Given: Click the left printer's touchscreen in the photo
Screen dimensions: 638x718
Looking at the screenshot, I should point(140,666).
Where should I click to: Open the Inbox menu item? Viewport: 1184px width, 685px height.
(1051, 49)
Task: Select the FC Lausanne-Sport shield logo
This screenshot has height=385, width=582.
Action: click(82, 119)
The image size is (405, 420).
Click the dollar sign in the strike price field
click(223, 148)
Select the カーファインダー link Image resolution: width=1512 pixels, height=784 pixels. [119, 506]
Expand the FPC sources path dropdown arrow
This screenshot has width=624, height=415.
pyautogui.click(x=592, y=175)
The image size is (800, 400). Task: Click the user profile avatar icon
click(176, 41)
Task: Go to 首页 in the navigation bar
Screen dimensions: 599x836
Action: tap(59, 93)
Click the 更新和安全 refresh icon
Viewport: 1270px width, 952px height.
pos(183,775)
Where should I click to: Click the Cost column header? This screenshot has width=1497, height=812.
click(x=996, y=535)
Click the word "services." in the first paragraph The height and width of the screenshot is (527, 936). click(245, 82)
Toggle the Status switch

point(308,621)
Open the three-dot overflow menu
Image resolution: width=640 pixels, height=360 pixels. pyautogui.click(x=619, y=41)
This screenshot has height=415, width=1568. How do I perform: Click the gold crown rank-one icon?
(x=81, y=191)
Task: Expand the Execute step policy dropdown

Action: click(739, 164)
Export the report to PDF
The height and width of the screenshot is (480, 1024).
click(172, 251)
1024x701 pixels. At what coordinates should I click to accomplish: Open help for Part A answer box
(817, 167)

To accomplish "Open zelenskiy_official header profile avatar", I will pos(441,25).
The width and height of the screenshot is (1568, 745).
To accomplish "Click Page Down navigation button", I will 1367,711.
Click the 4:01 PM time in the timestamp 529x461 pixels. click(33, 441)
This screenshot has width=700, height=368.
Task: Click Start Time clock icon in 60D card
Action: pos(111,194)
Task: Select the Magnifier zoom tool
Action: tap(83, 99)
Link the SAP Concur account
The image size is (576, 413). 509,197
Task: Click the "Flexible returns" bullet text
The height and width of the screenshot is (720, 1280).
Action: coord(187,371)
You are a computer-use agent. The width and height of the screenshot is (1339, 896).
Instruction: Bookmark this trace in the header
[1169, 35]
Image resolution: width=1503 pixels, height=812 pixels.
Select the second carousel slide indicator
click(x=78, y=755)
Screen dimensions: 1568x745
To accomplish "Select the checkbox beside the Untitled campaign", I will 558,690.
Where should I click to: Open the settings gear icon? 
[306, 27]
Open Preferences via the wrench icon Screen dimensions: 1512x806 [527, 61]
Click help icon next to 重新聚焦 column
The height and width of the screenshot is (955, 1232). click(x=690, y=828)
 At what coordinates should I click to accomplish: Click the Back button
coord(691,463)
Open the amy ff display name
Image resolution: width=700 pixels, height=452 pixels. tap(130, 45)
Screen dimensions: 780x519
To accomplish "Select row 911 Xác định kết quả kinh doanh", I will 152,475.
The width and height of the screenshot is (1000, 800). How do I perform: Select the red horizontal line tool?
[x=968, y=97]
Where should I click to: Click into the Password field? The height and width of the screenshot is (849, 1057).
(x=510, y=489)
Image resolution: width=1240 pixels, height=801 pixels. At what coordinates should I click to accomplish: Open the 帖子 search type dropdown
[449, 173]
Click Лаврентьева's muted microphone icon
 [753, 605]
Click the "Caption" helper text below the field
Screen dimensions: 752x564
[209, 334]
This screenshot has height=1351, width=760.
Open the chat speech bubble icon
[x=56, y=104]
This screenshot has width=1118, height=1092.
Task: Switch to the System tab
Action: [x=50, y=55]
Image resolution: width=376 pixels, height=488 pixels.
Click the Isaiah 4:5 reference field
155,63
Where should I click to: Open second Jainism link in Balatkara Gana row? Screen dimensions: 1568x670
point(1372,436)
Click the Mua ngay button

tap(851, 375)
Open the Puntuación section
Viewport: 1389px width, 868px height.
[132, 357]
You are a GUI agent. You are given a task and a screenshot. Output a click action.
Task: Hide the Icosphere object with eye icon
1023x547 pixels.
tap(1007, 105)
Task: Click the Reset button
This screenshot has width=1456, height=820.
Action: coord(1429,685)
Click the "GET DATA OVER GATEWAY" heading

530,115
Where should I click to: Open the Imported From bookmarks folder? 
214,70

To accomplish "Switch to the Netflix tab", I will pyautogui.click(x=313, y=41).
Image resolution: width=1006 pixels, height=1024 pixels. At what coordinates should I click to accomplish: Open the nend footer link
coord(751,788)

== == ==

What you are asked to do: Wherever "will" occurs in the entries above, copy the line it sits on.

Result of this exercise:
To accomplish "Open zelenskiy_official header profile avatar", I will pos(441,25).
To accomplish "Click Page Down navigation button", I will 1367,711.
To accomplish "Select the checkbox beside the Untitled campaign", I will 558,690.
To accomplish "Select row 911 Xác định kết quả kinh doanh", I will 152,475.
To accomplish "Switch to the Netflix tab", I will pyautogui.click(x=313, y=41).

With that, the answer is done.